From The World Comes to You: Notes on Practice, Love, and Social Action, by Michael Stone © 2019. Reprinted with permission of Shambhala Publications. Michael Stone (1974–2017) was a teacher of yoga and Buddhism. He wrote several books, including The Inner Tradition of Yoga and Awake in the World.

Divine Fear

Man meditating amidst grasping hands
Illustration by Boyoun Kim

It’s good to feel the fear of being terrified by our own mind. Buddha experienced this fear. In his teachings he said that he was terrified by the violence and insanity that exist in the world. Of course, we don’t have to live in this fear all of the time. However, it is important to find time here and there, perhaps a few times a week, to sit and to literally feel this divine fear. The point is to always be mindful if we can. To be mindful means that in one way or another we are observing our mind. We observe what is happening inside and see the thoughts, feelings, and emotions we are experiencing in that very moment, without judgment but at the same time creating a space where we are not indulging in them. We then have the choice not to feed the dangerous wolf. Sometimes when we look, we see that the dangerous wolf is very active and powerful. He is actually winning. Then, in that very moment, we have the choice not to feed it. That’s all we have to do, not feed it.

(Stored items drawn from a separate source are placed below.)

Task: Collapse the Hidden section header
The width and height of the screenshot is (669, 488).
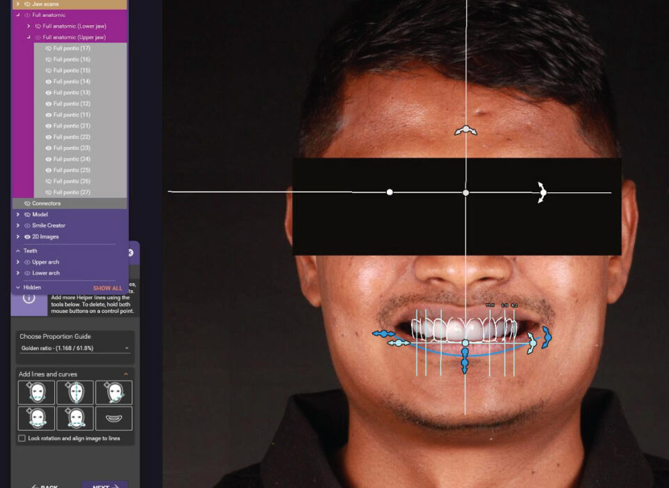Action: point(17,287)
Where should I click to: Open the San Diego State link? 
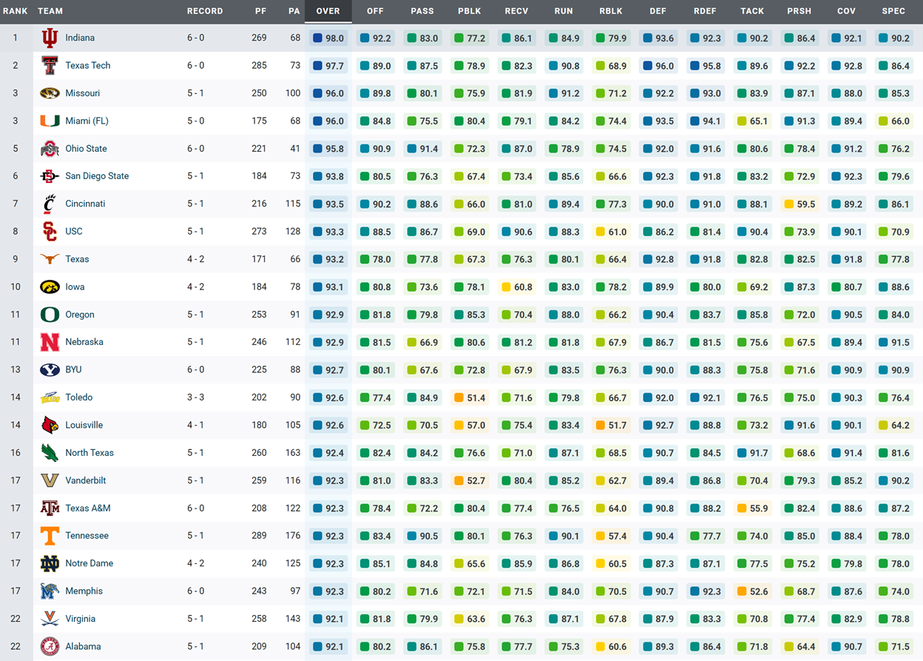coord(97,176)
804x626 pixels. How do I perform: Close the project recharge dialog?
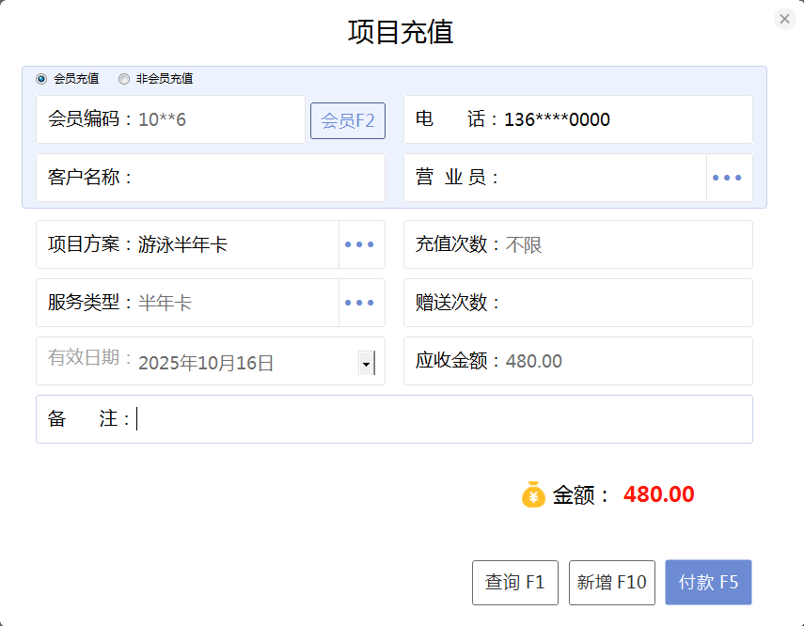[784, 19]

From Choosing Compassion: How to Be of Benefit in a World That Needs Our Love, by Anam Thubten © 2019. Reprinted with permission of Shambhala Publications (shambhala.com). Anam Thubten is the founder and spiritual advisor of the Dharmata Foundation.

Renavigating Renunciation  

Monk walking towards Buddha statue
Illustration by Boyoun Kim

I was confused for a long time about renunciation. This is not entirely my fault. In the Buddhist monasteries where I ordained and practiced, renunciation was a physical, ritual, communal, and obligatory action. Every few days we shaved our heads to signify cutting off delusion. We lived as simply as possible and renounced worldly accomplishments by turning away from professions that made a lot of money. In many spiritual traditions throughout the world, internal renunciation is symbolized and catalyzed by physical acts: shaving the head, living in poverty, departing from family. The idea is to change your body in order to change your heart and mind.

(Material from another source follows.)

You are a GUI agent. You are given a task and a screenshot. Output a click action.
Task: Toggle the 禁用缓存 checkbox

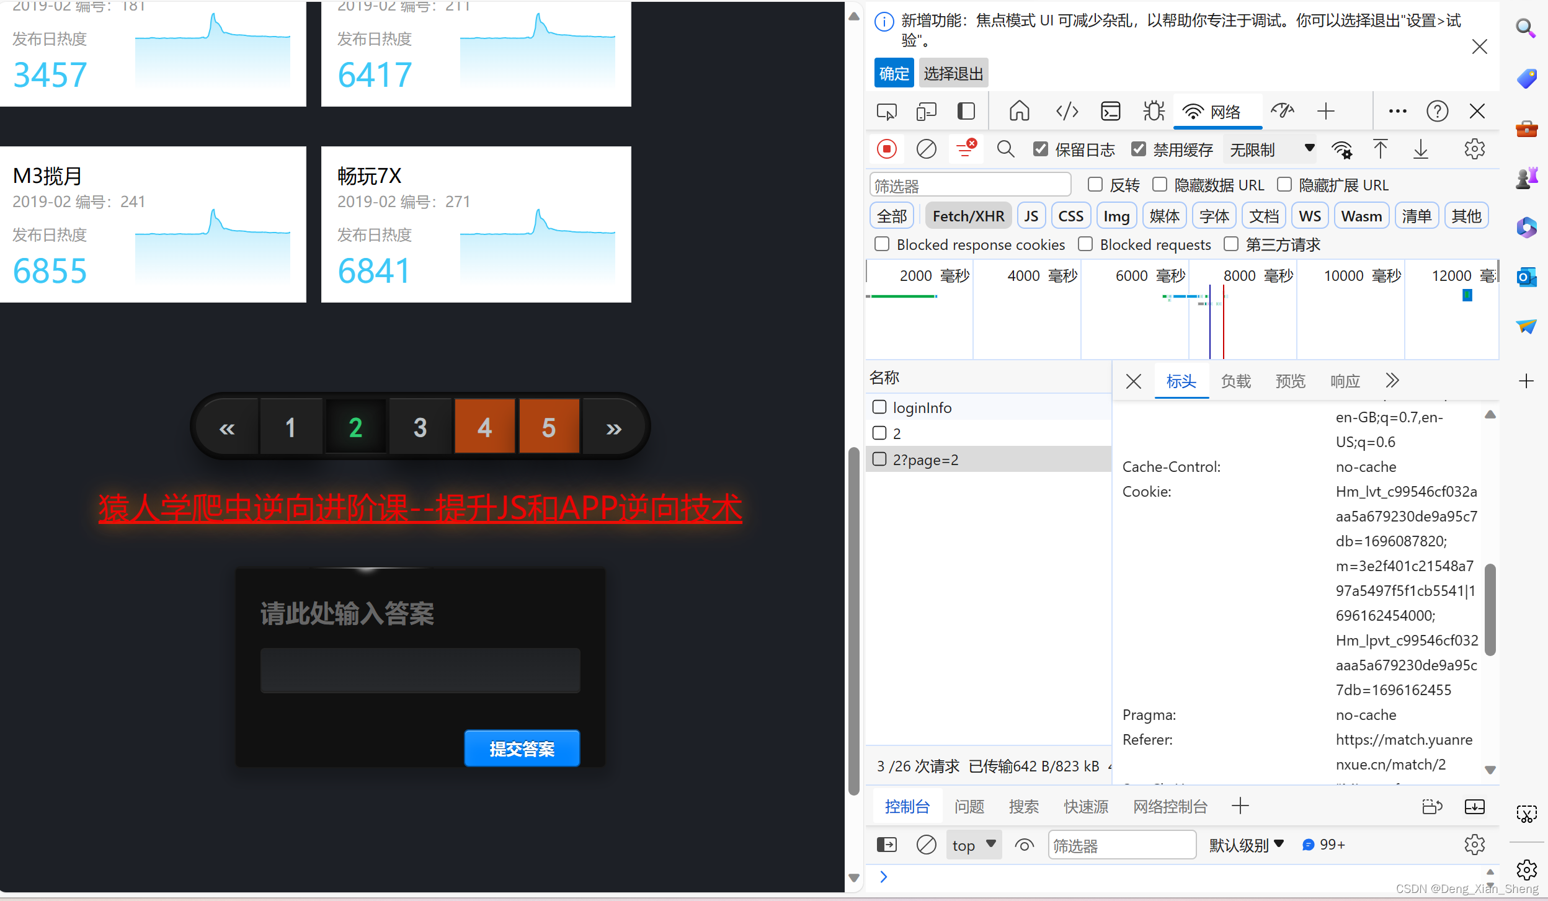[1141, 149]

The mistake I made along the way was believing that renunciation is supposed to hurt. And I’ve actually heard this message echoed in dharma centers in the West as well as Zen monasteries in Japan.

But renunciation is not supposed to hurt. It’s supposed to clear away the psychological clutter in our lives that get in the way of joy.

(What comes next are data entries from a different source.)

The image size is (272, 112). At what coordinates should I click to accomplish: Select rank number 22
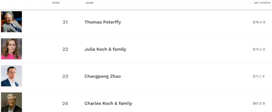[65, 49]
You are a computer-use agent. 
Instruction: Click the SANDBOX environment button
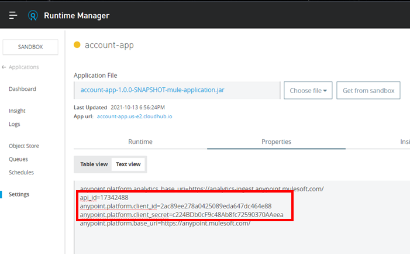30,47
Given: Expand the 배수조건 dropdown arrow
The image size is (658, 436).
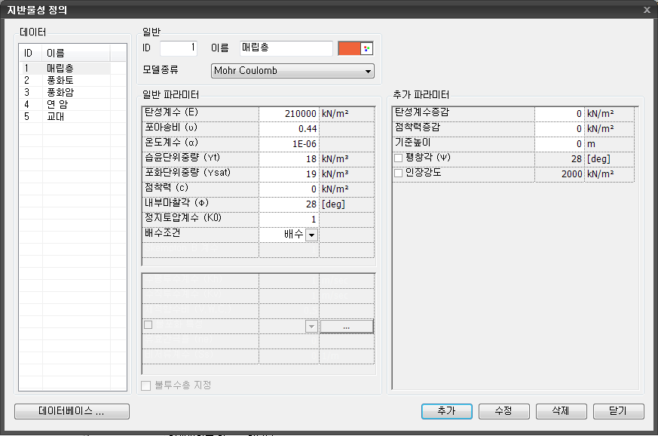Looking at the screenshot, I should point(311,235).
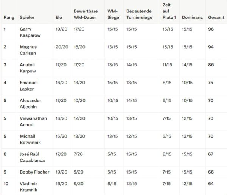Select the Anatoli Karpow cell
227x195 pixels.
point(28,68)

In the noble eightfold path, “right intention” or “right thought” means the intention to renounce, the intention of goodwill, and the intention of harmlessness. The key mistake I made with renunciation during my monastic career was the belief that renunciation can be compelled from the outside in, rather than the inside out. I believed I could will myself to renounce. But renunciation comes from understanding, not force.

From “Joyful Renunciation,” by Gesshin Claire Greenwood, originally published on the blog That’s So Zen on April 10, 2019. Gesshin Claire Greenwood is an ordained Soto Zen priest. She is the author of Bow First, Ask Questions Later: Ordination, Love, and Monastic Zen in Japan, and Just Enough: Vegan Recipes and Stories from Japan’s Buddhist Temples.

Thank you for subscribing to Tricycle! As a nonprofit, to keep Buddhist teachings and practices widely available.

This article is only for Subscribers!

Subscribe now to read this article and get immediate access to everything else.

Subscribe Now

Already a subscriber? .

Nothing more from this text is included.